▶ [TASK INSTRUCTIONS]:
Reproduce the entries from the line containing "Screen dimensions: 842x445" through the end of the entries, both ends included. Leave the pictures out of your answer.
#### SUPPLIED RECORDS
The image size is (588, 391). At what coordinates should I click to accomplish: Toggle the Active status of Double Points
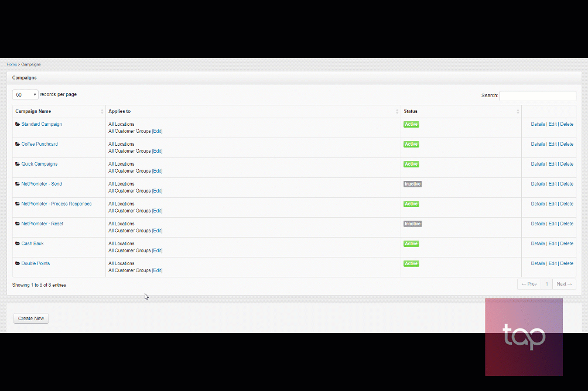click(411, 263)
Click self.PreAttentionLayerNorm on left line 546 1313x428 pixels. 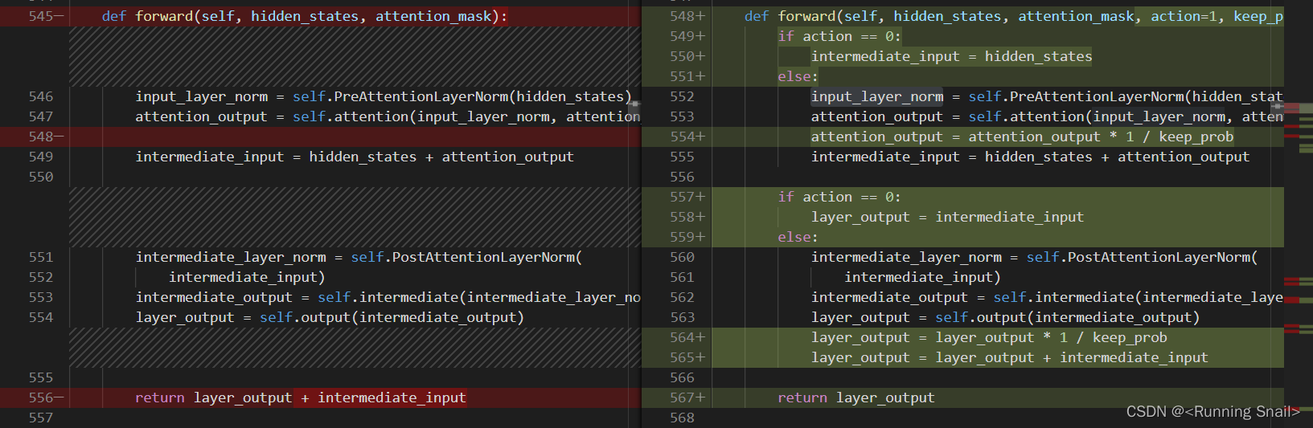tap(400, 96)
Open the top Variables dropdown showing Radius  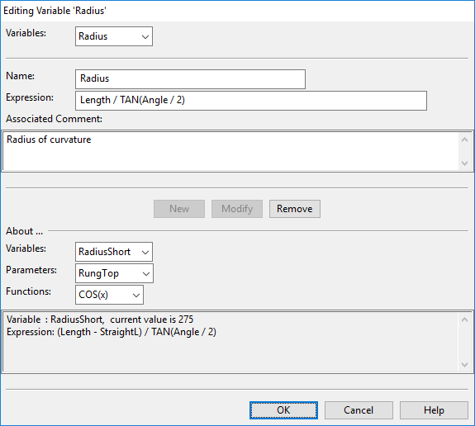[114, 36]
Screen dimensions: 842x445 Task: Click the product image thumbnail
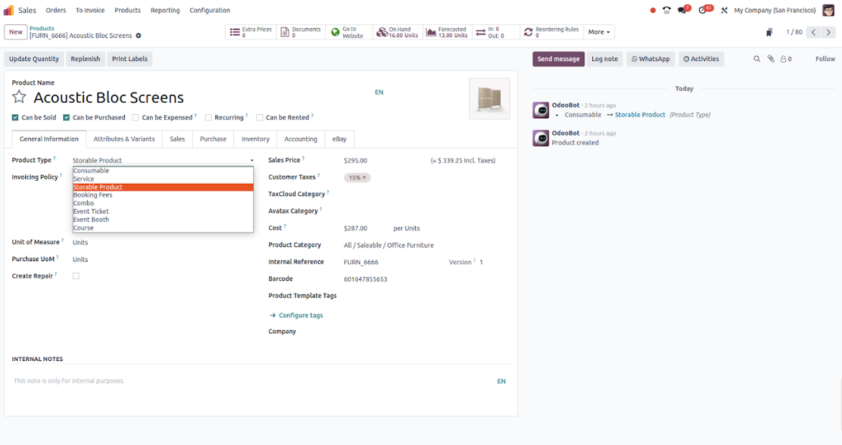click(489, 98)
########
▶ [ANSWER TO THIS TASK]:
Screen dimensions: 842x445 Task: Click the product image thumbnail
click(489, 98)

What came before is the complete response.